Topol: AI in early stages, but has potential to revolutionize healthcare

Emerging technology has the potential to add efficiency and effectiveness to healthcare, according to Eric Topol, MD.

Capabilities such as artificial intelligence, polygenic risk scores and digital health technology can equip physicians to improve and reduce the cost of care, while enabling them to better connect with patients, said Topol, the founder and director of The Scripps Research Institute.

Topol-Eric-Innov.jpg

Much of care today is not based on provable facts, Topol noted at Liberation 2019, the annual meeting of Medecision, in Frisco, Texas. He cited an article by Hannah Fry, MD, published last month in The New Yorker, which detailed research that found that, of every 1,000 people taking statins for heart conditions over five years, only 18 will avoid a major heart attack or stroke.

“Patients and clinicians exist in a world of insufficient data,” Topol said. “We need to stop shallow, error-laden, wasteful medicine. We can do this, but it takes the will to do this.”

The capabilities are there—for example, patients are now able to upload results from genetic testing services such as 23andMe to a free tool from the The Scripps Research Institute called MyGeneRank, which enables consumers to upload their data and then quickly get a genetic risk for various conditions. Results from MyGeneRank enable consumers to adopt behaviors that potentially can offset their genetic risks.

Clinicians are not universally supportive of using artificial intelligence, Topol contended, adding, “There’s some resistance in the medical community today.”

But certain specialties are advancing the use of AI, he noted. “Opthalmologists are into this—eye doctors are leading the charge,” he said. AI can discern problems in eye images, for example, by spotting issues with diabetics that may be able to prevent diabetic retinopathy, which can cause blindness. Symptoms of this condition are difficult for humans to spot in advance, but machine learning can discern the condition.

“Half of diabetic patients are never scanned for retinopathy,” he said.

Topol noted that almost 40 algorithms have been approved by the Food and Drug Administration, and he projects that the use of AI will result in about a 35 percent improvement in efficiency.

However, he admitted that the use of AI in healthcare is still in its early stages. “There are hundreds of retrospective studies underway, but few prospective efforts,” he said.

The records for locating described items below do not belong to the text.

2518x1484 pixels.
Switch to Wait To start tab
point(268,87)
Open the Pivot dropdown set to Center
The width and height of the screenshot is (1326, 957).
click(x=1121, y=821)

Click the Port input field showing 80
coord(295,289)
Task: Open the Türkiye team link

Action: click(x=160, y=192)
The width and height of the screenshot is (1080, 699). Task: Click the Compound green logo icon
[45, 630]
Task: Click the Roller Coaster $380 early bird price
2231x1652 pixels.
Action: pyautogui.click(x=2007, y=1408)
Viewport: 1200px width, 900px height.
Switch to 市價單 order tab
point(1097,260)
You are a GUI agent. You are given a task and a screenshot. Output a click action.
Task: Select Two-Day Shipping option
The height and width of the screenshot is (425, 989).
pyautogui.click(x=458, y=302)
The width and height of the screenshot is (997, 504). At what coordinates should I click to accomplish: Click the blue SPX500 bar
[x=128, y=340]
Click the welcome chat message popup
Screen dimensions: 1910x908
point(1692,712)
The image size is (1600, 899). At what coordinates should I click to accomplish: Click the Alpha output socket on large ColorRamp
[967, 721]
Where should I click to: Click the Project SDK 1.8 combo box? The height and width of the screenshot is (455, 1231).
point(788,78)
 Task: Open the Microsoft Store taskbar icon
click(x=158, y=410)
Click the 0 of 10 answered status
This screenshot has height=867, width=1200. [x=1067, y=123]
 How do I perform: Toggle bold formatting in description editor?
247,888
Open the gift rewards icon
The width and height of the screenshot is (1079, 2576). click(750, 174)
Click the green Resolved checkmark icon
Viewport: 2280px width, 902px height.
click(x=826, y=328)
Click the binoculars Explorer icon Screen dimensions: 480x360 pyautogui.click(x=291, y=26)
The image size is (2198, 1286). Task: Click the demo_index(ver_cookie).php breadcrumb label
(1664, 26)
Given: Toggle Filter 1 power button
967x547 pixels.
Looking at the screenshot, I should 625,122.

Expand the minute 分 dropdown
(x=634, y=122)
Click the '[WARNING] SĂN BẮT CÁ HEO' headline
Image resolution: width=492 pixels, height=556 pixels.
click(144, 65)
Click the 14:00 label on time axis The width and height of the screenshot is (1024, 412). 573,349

The use of AI does have to surmount issues, such as privacy and security, limited large datasets on which to train algorithms and concerns over the “black box” aspect of AI—demonstrating how machine learning reaches the conclusions it draws from data to alleviate the concerns of clinicians. However, he sees this fear is holding AI to a higher standard than current clinical practice.

“We’re expecting everything to be fully explainable with AI. However, with current clinical practice, there’s so much that we don’t understand, but we use (these treatments) every day. We are holding algorithms to a different standard, because we don’t have explainability for what we do today."